Internally, cost structures are a key driver, compelling organisations to optimise expenses through inter-organisational policies, such as outsourcing to reduce labour costs. This influences strategy by prioritising efficiency, but critically, it can lead to dependency on partners and ethical issues like exploitation. National norms further colour perceptions; Germany and Japan are renowned for high-quality engineering in automotive sectors, fostering strategies that emphasise precision and innovation (Porter, 1990). In contrast, the UK excels in creative industries like finance and media, where strategies leverage innovation over manufacturing prowess.

These norms shape inter-organisational alliances, with German firms often partnering for quality assurance. However, this perception can stereotype nations, ignoring intra-country variations and potentially hindering diverse collaborations. From a strategic leadership viewpoint, understanding these internal and normative drivers is essential, though they must be balanced against global shifts to avoid insular policies.

Role of Multinationals in Emerging Economies

Multinationals exploit cheaper labour in emerging economies, such as India or Vietnam, to influence inter-organisational strategies, often through offshoring that reduces costs and expands market access. This is driven by the buying power of these economies, where rising middle classes create demand for products. Critically, while this enhances profitability, it raises concerns over labour ethics and sustainability, potentially damaging reputations (Dunning, 2000).

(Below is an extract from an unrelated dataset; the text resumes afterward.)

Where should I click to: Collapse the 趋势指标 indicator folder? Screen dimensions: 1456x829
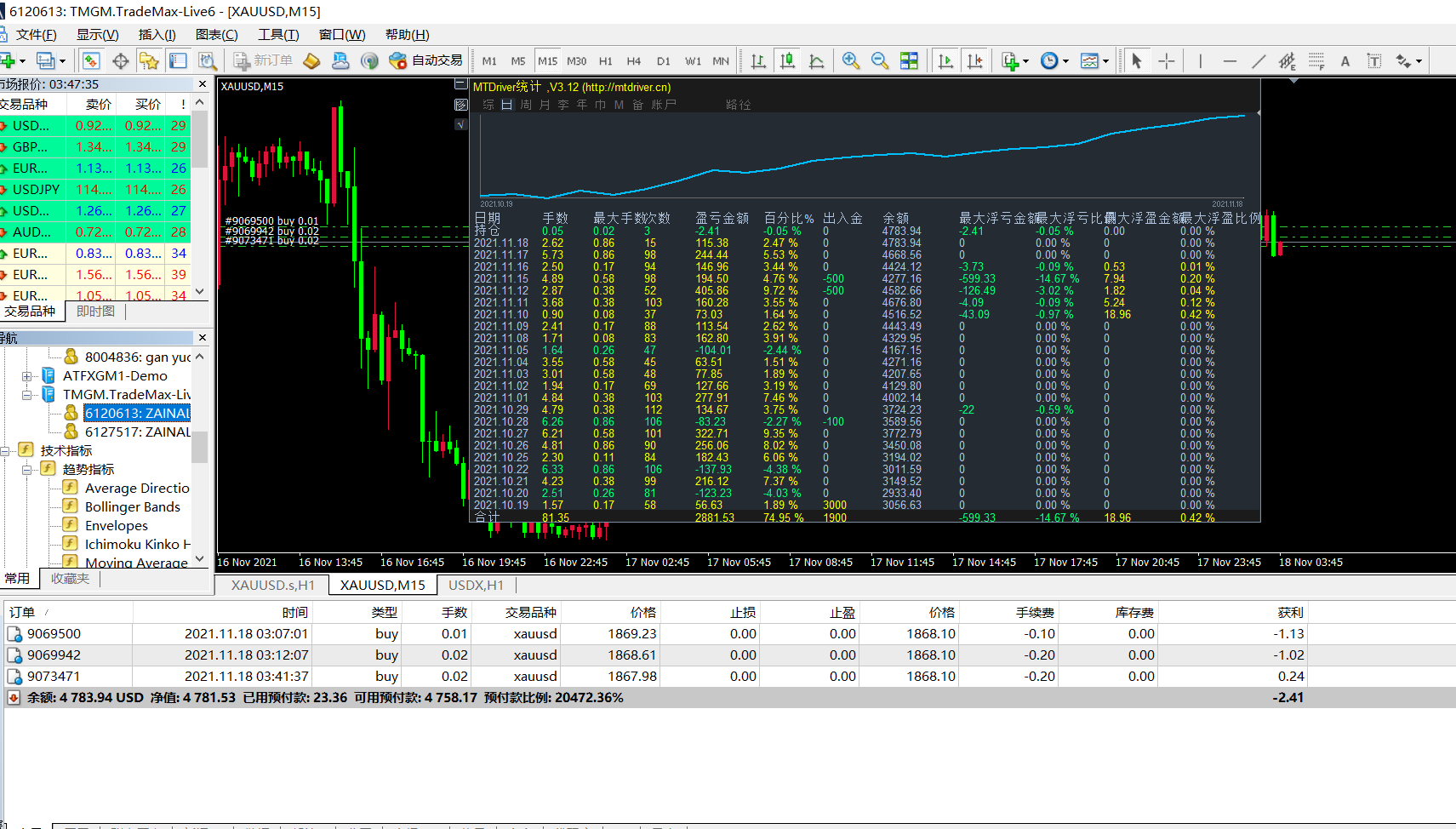[27, 470]
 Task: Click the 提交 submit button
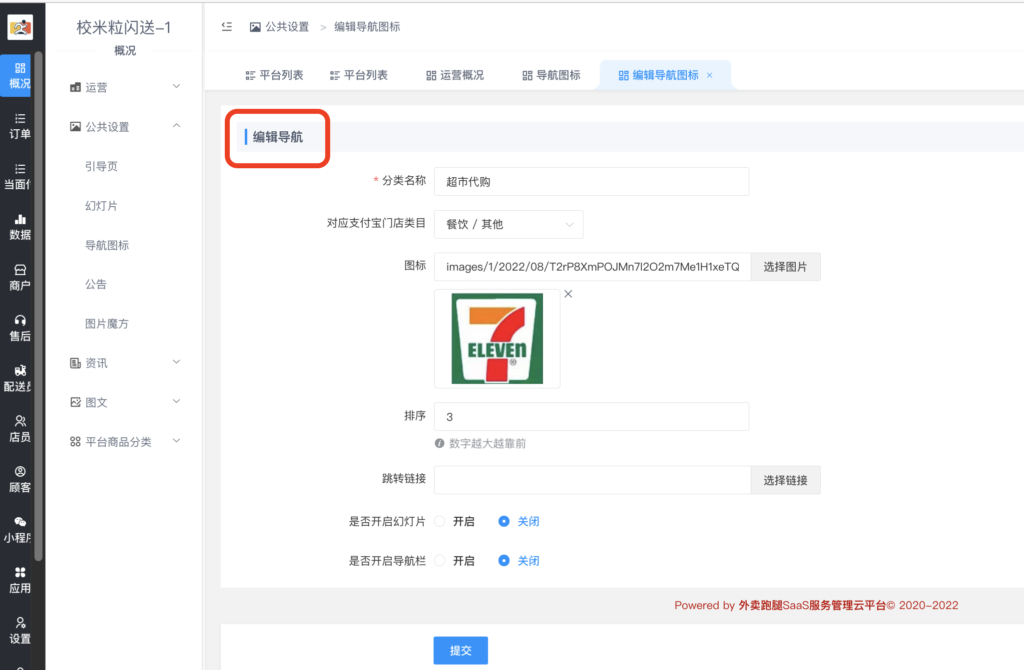460,649
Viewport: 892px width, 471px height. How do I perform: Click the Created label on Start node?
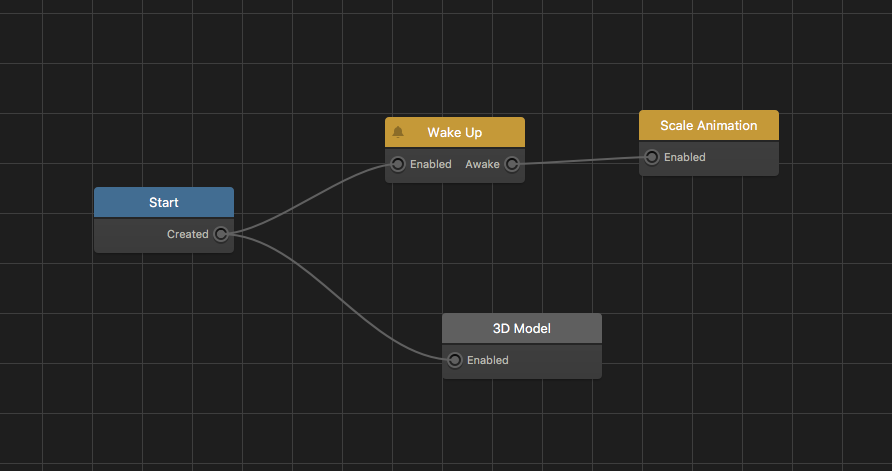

For instance, companies like Apple have faced scrutiny for supply chain practices in China. Strategic leaders must navigate these dynamics, using policies that promote fair trade to mitigate risks, though exploitation persists due to profit motives.

Conclusion

In summary, current perceptions of inter-organisational policy and strategy rest on conceptual grounds shaped by internal drivers like cost structures and external STEEPV factors, intertwined with national norms and multinational activities in emerging economies. While these elements provide a robust foundation for strategic leadership, their limitations—such as overgeneralisation and ethical oversights—necessitate critical evaluation. Implications include the need for adaptive strategies that balance efficiency with responsibility, ensuring long-term sustainability in a globalised business landscape. Ultimately, leaders should integrate these drivers thoughtfully to foster resilient inter-organisational relationships.

References

  • Barney, J. (1991) Firm resources and sustained competitive advantage. Journal of Management, 17(1), pp. 99-120.
  • Dunning, J.H. (2000) The eclectic paradigm as an envelope for economic and business theories of MNE activity. International Business Review, 9(2), pp. 163-190.
  • Johnson, G., Scholes, K. and Whittington, R. (2008) Exploring Corporate Strategy: Text and Cases. 8th edn. Harlow: Pearson Education.
  • Porter, M.E. (1990) The Competitive Advantage of Nations. New York: Free Press.